====== RECORD SET

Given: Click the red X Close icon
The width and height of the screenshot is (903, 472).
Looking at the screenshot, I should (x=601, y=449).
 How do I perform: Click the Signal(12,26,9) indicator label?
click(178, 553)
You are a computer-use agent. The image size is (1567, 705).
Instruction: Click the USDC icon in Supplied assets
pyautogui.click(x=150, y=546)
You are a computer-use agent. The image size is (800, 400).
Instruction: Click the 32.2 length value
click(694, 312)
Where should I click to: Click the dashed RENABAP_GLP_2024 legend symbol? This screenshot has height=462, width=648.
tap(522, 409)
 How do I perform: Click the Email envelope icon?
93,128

============
====== RECORD SET

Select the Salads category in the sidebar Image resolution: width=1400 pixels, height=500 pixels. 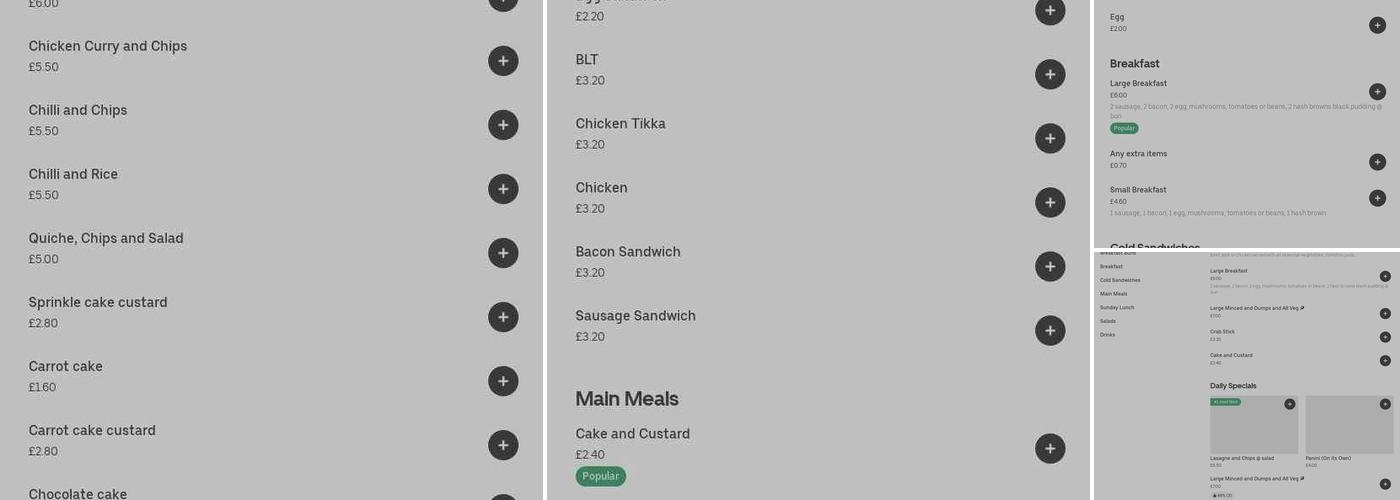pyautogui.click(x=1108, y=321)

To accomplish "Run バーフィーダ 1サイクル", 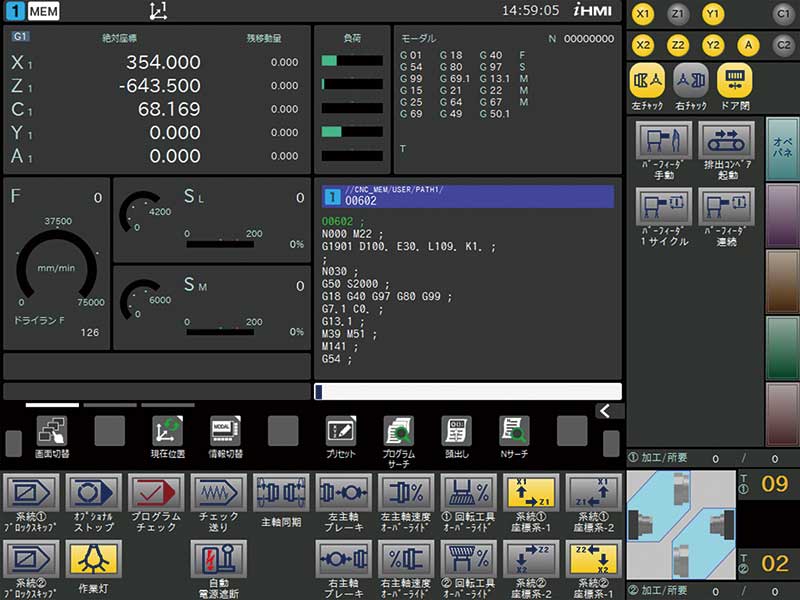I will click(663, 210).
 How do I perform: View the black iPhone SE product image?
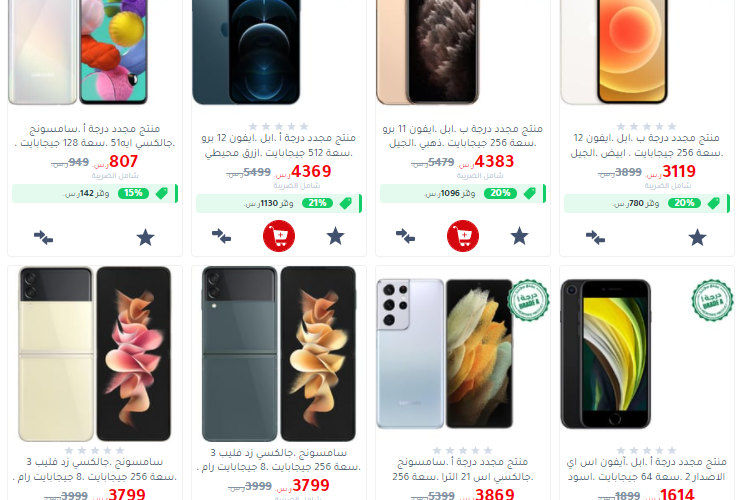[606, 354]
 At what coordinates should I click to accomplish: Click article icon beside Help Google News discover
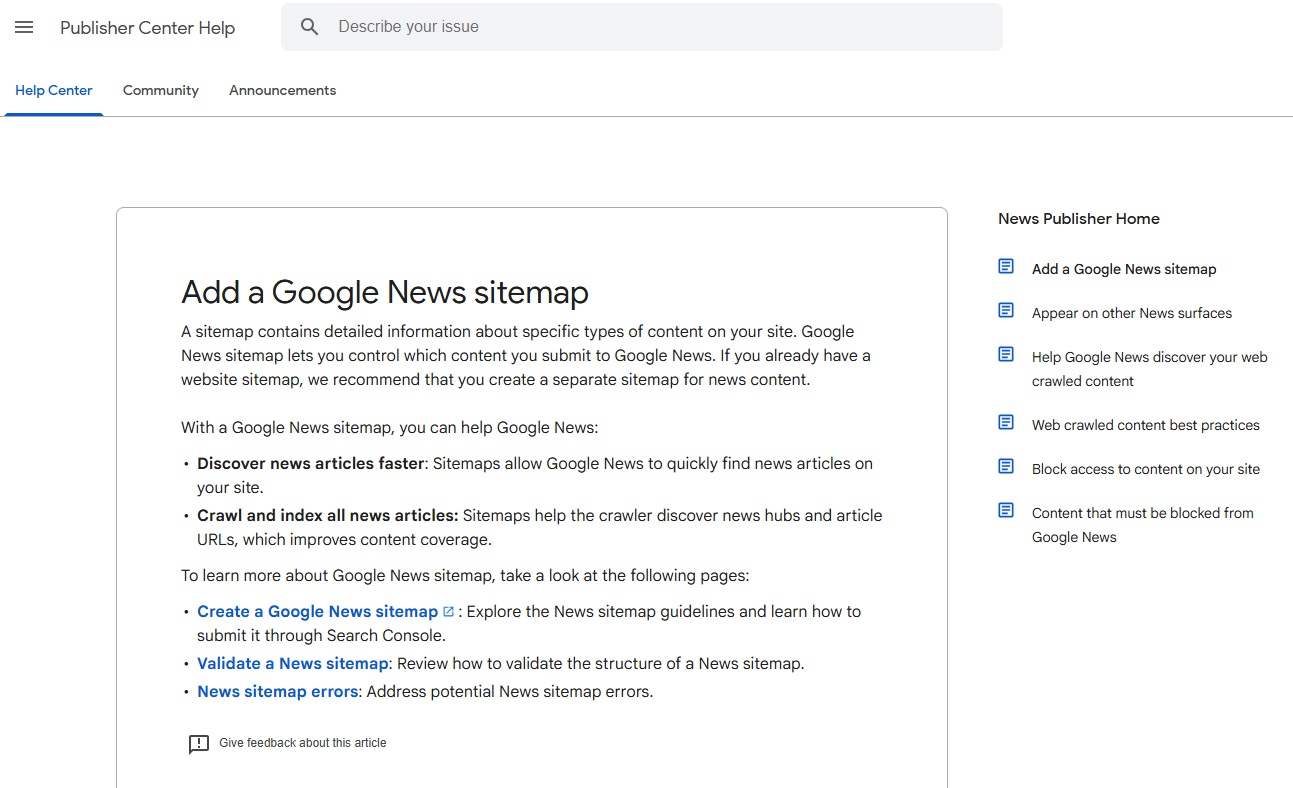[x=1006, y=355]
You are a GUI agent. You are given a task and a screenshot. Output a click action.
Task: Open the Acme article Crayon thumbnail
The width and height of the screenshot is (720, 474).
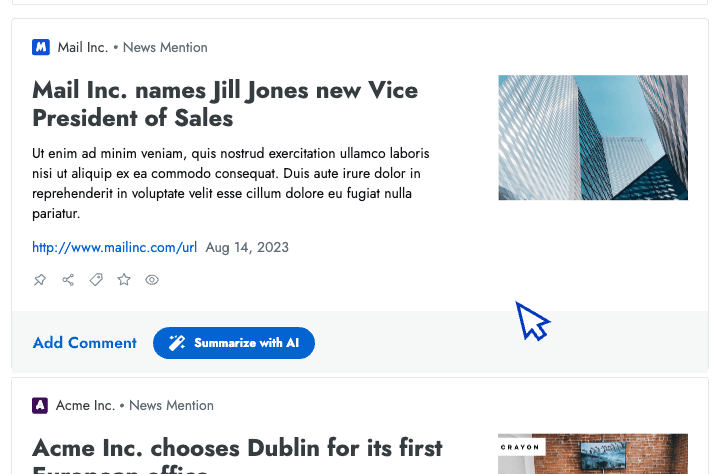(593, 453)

============

Count each line of the entries that holds the word "computer", then state the total and nothing more.

_EXPECTED OUTPUT_
2